→ Exercise requirements: Return the data below exactly, but only from the line containing "This screenshot has width=993, height=617." through the line containing "This screenshot has width=414, height=336.", with both of those lines included.

→ Raw data:
————

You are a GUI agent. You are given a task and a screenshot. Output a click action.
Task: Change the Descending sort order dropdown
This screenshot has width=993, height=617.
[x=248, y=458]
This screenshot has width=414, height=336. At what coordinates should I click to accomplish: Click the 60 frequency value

————

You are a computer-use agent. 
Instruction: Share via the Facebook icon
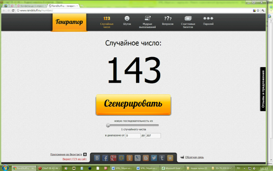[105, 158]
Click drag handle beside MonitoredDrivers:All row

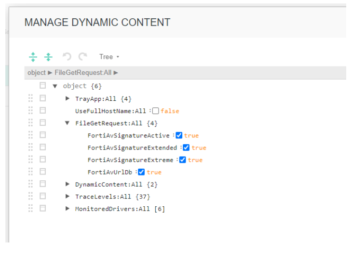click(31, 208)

————

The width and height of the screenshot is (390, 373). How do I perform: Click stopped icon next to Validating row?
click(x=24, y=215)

————

→ Exercise answer:
This screenshot has width=993, height=617.
[x=248, y=458]
This screenshot has width=414, height=336. At what coordinates should I click to accomplish: Click the 60 frequency value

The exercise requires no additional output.